▶ _What the task requires_: Return every line from the rows below that contains the word "Open", copying each one in full.

▶ _Material for this task_:

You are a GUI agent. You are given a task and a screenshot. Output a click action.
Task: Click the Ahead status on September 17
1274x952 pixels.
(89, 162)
--
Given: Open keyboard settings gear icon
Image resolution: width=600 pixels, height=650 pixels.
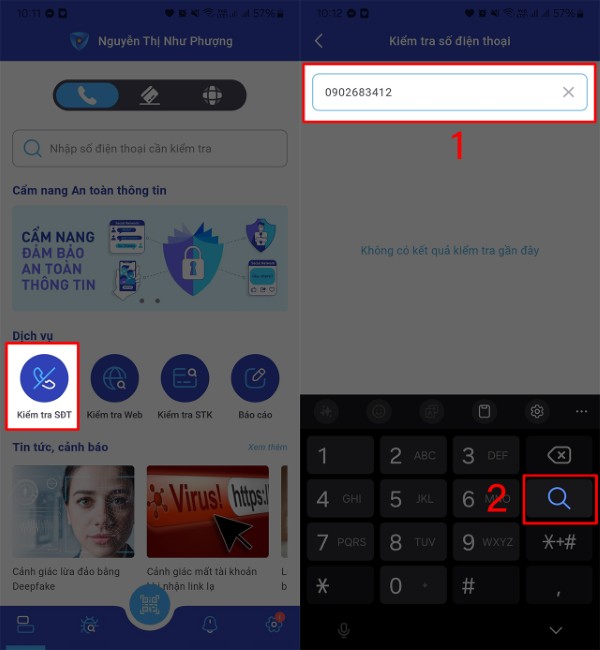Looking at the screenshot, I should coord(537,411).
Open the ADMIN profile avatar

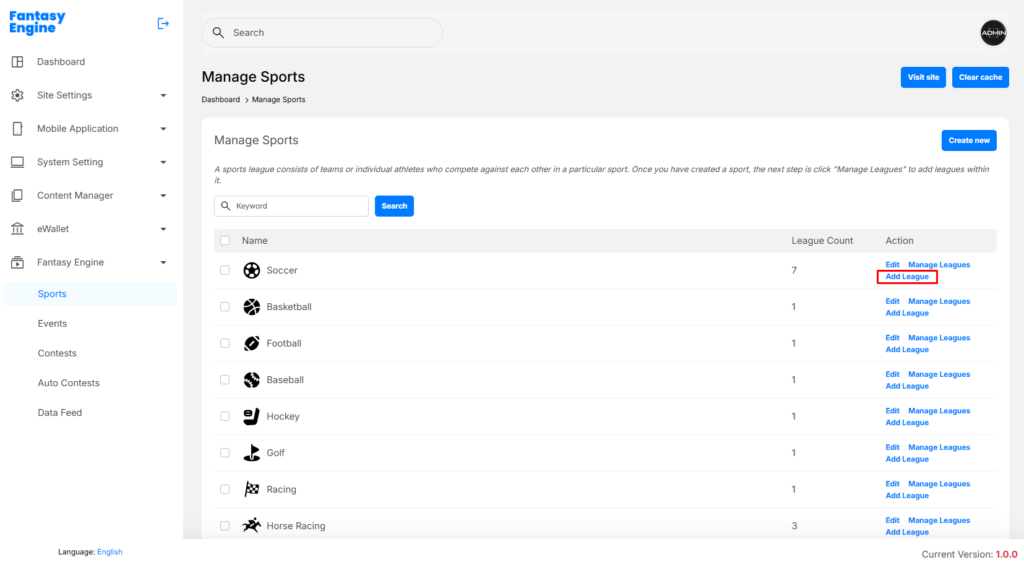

▶ _Output of the task_:
Given: Open keyboard settings gear icon
Open the ADMIN profile avatar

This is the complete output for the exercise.